→ **DATA EXCERPTS**
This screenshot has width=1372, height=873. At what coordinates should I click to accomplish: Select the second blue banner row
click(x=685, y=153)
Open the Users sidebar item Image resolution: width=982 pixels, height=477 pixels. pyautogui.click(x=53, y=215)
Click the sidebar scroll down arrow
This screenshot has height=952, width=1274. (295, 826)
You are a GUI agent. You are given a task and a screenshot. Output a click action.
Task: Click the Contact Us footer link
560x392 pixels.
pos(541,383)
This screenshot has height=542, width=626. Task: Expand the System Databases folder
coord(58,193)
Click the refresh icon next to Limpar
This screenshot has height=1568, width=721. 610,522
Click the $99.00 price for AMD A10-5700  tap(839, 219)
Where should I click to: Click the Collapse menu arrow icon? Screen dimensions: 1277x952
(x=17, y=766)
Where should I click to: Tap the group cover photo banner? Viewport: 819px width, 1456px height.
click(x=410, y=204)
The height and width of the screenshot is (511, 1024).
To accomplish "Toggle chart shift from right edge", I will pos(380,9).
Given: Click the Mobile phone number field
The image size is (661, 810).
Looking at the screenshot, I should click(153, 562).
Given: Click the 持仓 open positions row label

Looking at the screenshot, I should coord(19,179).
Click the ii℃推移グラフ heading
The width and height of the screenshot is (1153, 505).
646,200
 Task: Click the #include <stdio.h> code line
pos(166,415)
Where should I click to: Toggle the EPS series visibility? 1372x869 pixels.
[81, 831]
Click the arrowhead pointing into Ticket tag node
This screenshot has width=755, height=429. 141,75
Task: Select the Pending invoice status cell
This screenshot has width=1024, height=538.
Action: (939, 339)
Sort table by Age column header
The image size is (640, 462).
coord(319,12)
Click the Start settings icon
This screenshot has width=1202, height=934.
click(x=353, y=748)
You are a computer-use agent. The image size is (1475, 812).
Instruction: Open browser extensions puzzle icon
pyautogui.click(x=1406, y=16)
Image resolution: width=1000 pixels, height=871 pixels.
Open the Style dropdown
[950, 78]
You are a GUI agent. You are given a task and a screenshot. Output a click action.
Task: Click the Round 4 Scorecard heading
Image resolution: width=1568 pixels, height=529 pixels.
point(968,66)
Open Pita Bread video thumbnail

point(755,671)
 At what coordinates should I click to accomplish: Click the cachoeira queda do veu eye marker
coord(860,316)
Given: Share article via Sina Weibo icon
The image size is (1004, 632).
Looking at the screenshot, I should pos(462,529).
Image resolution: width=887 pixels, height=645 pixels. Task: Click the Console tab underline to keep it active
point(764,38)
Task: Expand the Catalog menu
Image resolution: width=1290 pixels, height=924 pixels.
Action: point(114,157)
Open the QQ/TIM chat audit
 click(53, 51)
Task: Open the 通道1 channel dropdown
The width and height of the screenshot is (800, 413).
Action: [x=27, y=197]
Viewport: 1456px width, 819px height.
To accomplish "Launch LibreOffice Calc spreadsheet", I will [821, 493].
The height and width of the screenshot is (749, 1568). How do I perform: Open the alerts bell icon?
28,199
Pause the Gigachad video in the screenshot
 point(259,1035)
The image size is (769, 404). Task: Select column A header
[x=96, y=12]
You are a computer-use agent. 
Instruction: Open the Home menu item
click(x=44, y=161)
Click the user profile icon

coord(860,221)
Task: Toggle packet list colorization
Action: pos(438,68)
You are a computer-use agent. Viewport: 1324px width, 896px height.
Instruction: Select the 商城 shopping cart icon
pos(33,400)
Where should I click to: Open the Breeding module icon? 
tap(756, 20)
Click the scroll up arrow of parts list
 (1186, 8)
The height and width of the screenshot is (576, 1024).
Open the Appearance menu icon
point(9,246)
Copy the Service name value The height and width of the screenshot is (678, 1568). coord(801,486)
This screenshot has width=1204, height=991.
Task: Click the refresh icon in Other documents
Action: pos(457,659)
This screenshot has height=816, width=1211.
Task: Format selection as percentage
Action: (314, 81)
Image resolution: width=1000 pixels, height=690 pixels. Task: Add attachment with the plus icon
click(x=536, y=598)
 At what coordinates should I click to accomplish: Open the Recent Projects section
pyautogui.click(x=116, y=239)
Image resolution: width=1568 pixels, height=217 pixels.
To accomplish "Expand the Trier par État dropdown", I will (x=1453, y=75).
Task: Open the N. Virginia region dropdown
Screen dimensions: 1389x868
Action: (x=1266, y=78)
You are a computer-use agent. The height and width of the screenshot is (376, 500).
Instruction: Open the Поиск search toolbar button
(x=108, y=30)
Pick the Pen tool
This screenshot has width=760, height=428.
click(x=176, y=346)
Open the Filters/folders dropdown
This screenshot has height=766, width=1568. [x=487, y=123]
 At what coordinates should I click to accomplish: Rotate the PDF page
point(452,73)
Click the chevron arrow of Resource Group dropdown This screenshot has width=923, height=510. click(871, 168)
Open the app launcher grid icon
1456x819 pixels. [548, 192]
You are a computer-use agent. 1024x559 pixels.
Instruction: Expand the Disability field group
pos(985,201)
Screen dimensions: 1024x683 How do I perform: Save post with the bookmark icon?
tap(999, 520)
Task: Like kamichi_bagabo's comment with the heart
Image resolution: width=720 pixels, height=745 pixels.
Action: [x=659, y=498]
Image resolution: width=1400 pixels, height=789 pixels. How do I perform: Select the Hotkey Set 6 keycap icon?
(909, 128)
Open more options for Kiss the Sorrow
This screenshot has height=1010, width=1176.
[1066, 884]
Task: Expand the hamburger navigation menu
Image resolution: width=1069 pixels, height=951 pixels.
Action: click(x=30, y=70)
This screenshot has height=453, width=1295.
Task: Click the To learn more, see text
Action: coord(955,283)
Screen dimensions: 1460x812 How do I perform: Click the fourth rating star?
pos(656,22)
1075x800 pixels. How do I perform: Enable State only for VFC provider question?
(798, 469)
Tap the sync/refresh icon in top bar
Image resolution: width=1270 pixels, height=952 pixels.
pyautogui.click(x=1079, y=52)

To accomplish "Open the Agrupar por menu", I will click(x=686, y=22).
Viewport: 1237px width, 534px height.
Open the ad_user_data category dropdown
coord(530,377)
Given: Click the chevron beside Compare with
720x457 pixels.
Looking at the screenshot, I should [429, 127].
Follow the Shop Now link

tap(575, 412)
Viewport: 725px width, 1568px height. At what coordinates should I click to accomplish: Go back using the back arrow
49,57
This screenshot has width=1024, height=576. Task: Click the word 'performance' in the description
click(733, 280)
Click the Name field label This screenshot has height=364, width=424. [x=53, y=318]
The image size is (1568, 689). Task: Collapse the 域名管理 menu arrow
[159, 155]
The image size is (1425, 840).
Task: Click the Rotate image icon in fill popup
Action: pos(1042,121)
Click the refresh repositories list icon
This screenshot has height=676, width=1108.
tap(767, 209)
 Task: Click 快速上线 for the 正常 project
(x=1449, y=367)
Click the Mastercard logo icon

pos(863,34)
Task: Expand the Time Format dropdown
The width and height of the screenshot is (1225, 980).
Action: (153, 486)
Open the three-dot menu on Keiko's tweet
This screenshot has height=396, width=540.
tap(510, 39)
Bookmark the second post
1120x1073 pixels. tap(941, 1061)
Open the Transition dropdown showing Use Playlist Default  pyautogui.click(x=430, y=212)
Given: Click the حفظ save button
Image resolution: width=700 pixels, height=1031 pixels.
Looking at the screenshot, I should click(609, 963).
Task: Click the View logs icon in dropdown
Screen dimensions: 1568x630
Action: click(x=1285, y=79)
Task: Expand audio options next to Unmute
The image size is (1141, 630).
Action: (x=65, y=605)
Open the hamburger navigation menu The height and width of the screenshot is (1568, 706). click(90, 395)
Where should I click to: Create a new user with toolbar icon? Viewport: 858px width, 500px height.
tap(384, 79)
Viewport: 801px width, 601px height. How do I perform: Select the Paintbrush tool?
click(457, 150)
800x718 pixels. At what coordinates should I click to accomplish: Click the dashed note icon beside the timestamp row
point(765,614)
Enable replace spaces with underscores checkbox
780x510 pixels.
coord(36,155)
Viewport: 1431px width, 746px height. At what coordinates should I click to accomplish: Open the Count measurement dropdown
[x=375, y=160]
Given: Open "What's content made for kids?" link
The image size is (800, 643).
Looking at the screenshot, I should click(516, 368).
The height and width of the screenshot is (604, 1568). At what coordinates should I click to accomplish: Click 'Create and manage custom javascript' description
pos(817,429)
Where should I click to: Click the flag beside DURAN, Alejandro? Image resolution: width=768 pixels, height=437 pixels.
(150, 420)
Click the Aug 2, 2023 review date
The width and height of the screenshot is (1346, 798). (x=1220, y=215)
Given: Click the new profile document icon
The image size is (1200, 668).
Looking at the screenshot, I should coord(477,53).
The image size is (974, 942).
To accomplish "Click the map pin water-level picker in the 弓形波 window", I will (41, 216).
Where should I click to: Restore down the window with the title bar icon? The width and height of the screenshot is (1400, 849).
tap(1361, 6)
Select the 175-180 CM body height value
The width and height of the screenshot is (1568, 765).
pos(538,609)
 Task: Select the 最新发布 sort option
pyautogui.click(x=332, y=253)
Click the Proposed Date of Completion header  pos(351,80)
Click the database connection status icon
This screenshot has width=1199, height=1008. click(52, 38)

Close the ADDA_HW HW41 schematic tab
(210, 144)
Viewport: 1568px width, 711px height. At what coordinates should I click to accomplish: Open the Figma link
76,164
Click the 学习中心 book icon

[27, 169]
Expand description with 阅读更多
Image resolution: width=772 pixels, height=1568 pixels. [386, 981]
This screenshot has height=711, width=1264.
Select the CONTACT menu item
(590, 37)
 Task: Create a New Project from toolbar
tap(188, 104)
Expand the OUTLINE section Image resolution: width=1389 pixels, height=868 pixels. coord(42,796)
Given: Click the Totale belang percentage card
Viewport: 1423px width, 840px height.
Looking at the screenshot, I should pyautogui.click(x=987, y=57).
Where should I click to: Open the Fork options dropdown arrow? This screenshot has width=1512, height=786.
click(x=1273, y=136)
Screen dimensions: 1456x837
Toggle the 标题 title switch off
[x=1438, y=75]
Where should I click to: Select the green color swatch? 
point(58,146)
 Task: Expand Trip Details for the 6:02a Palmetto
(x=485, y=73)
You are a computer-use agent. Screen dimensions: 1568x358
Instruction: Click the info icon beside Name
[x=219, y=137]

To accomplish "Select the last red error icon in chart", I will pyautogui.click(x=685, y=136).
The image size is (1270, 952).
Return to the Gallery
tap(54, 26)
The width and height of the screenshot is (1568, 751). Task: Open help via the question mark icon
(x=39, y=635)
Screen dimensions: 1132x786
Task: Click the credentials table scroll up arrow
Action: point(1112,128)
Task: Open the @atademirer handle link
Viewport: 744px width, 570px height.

→ **TASK OBJECTIVE**
Copy the items verbatim, starting with the line that contains "Click the Mastercard logo icon" and ending with the line that contains "Open the Transition", both lines included.

→ **RESULT OF THE TASK**
Click the Mastercard logo icon

pos(863,34)
Task: Expand the Time Format dropdown
The width and height of the screenshot is (1225, 980).
Action: (153, 486)
Open the three-dot menu on Keiko's tweet
This screenshot has height=396, width=540.
tap(510, 39)
Bookmark the second post
1120x1073 pixels. tap(941, 1061)
Open the Transition dropdown showing Use Playlist Default  pyautogui.click(x=430, y=212)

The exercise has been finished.